Türkiye’nin AB üyeliğini destekleyen kesimin ana nedenleri ise büyük oranda ekonomik temellere dayanmaktadır. Üyeliğin yeni yatırımları çekeceği, bunun daha çok istihdam yaratacağı bunun yanı sıra Türkiye’nin genç nüfusu ve geniş bir pazar konumuyla AB için yararlı olacağı düşüncesi ile Türkiye’nin AB üyeliği desteklenmektedir.
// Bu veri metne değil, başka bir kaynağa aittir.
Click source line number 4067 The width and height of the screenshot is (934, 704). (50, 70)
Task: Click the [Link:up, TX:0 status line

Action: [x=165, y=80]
Destekleyen emekli göçmenler ayrıca bu sürecin Türkiye’yi modernleştireceği ve yapısal problemlere çare olacağı düşüncesindedirler.

Tüm bu nedenlerin yanında Türkiye’nin radikal İslam’a karşı bir kale olarak İslam dünyası ile Hıristiyan dünyası arasında köprü vazifesi görebileceği ve bu yüzden Avrupa tarafından dışlanmaması gerektiği kanısıyla da AB üyeliğine olumlu yaklaşımlarını gerekçelendiren emekli göçmenler bulunmaktadır.

AB üyeliğini destekleyenler içerisinde desteklemelerinin nedeni olarak Türkiye’nin de Avrupa’nın bir parçası olduğu ve özellikleriyle üyeliği hak ettiğini belirtenler mevcuttur. Fakat genel olarak bakıldığında emekli göçmenlerin büyük çoğunluğu desteklesin ya da karşı çıksın, AB üyeliğini Türkiye’nin yeterliliği açısından bakarak değil Türkiye için kar–zarar karşılaştırması yaparak karar vermiş gözükmektedirler. Bu açıdan konuya Dalyan’daki Avrupalı emekli göçmenlerin yaklaşımı Avrupa’daki genel yaklaşımlardan farklıdır.

SONUÇ VE ÖNERİLER

Günümüzde bireylerin emeklilik ve yaşlılık dönemlerine bakışlarındaki değişim, iş yaşamından ayrılışları sonrasında uygun yerleşim yerlerini bulduklarında ve koşulları elverdiğinde onları yeni bir yaşam için göç etme kararına yöneltebilmektedir. Bu kapsamda şekillenen emeklilerin hareketliliği, özellikle Avrupa ve Amerika’da gözlemlenen ve akademik olarak tartışılan bir konudur. Göç alan bölgenin ekonomisine katkıda bulunduğu gibi bireylerin hayatlarının bu döneminde yaşam kalitesine pozitif etkisi de olduğu kabul edilen bir olgu haline dönüşmektedir.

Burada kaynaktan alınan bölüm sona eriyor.